A Quantum Hopfield Associative Memory Implemented on an Actual Quantum Processor

TL;DR

This paper introduces a Quantum Hopfield Associative Memory (QHAM) implemented on IBM's quantum hardware, demonstrating its resilience to noise, low resource requirements, and potential for machine learning applications in the NISQ era.

Contribution

It presents the first functional QHAM implemented on actual quantum hardware, showcasing its robustness and efficiency without mid-circuit measurement or reset.

Findings

QHAM is resilient to hardware noise

Requires low qubit overhead and gate complexity

Demonstrates effective memory capacity in NISQ hardware

Abstract

In this work, we present a Quantum Hopfield Associative Memory (QHAM) and demonstrate its capabilities in simulation and hardware using IBM Quantum Experience.
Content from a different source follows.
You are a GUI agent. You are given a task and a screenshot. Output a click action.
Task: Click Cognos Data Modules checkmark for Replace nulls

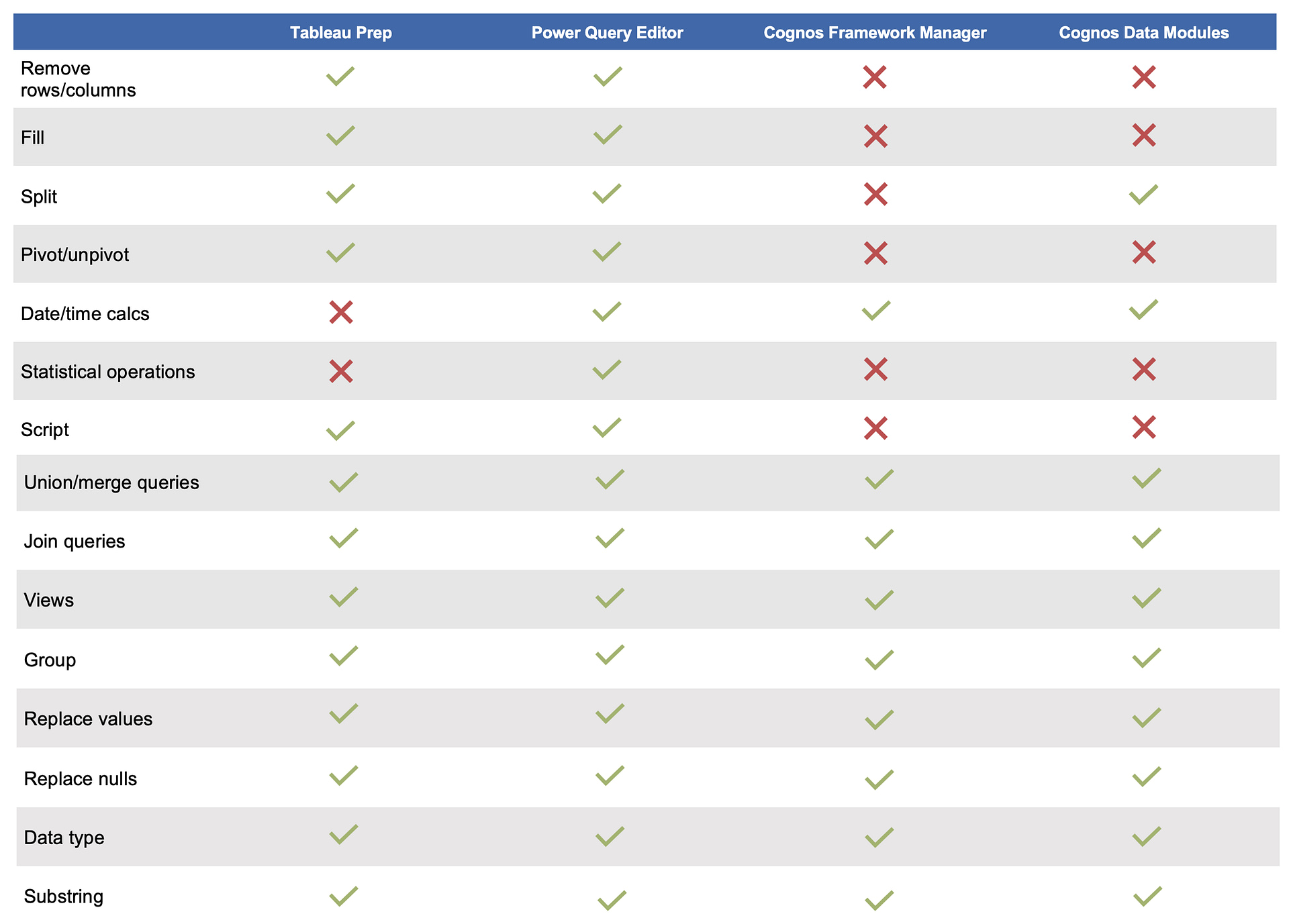click(x=1147, y=777)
The QHAM is based on a quantum neuron design which can be utilized for many different machine learning applications and can be implemented on real quantum hardware without requiring mid-circuit measurement or reset operations. We analyze the accuracy of the neuron and the full QHAM considering hardware errors via simulation with hardware noise models as well as with implementation on the 15-qubit ibmq_16_melbourne device. The quantum neuron and the QHAM are shown to be resilient to noise and require low qubit overhead and gate complexity. We benchmark the QHAM by testing its effective memory capacity and demonstrate its capabilities in the NISQ-era of quantum hardware. This demonstration of the first functional QHAM to be implemented in NISQ-era quantum hardware is a significant step in machine learning at the leading edge of quantum computing.